═════ PROVIDED MATERIAL ═════

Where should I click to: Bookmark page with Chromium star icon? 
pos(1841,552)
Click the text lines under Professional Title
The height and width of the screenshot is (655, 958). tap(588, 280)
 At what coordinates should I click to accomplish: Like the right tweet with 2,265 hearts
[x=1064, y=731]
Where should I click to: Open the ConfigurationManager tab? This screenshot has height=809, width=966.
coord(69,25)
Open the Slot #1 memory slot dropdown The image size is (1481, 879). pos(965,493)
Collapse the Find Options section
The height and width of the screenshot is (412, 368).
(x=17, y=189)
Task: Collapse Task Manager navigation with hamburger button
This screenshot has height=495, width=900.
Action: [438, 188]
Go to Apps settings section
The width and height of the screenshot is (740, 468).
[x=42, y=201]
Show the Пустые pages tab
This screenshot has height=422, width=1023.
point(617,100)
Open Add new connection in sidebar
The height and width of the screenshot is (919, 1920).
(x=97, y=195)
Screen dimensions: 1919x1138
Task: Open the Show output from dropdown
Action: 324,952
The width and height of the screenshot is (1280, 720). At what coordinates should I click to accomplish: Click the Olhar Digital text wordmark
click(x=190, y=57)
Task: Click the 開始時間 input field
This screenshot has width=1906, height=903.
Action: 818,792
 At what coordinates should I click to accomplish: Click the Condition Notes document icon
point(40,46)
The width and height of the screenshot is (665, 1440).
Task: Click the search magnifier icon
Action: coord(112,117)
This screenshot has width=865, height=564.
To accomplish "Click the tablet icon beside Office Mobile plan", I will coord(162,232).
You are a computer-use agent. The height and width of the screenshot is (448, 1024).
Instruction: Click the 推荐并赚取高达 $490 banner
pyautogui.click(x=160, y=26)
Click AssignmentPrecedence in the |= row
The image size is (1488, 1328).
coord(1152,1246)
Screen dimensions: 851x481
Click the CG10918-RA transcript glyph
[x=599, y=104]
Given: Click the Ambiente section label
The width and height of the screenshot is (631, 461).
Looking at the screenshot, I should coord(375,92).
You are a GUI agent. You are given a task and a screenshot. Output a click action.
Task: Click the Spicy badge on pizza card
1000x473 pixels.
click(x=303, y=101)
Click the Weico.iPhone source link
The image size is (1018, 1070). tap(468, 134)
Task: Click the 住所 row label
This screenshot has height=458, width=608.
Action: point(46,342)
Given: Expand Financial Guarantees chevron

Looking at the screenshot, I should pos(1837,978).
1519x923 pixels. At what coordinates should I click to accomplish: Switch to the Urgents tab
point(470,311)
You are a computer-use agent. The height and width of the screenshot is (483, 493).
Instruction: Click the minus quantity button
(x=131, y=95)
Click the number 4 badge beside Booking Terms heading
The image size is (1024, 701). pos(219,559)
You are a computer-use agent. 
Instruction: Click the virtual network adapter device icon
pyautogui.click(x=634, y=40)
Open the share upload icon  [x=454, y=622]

═════

> [WHAT IS EXPECTED]: Look through the entries above. Copy out every line holding the word "computer".

> [RESULT OF THIS EXERCISE]:
You are a computer-use agent. The height and width of the screenshot is (448, 1024).
You are a computer-use agent. The height and width of the screenshot is (483, 493).
You are a computer-use agent. 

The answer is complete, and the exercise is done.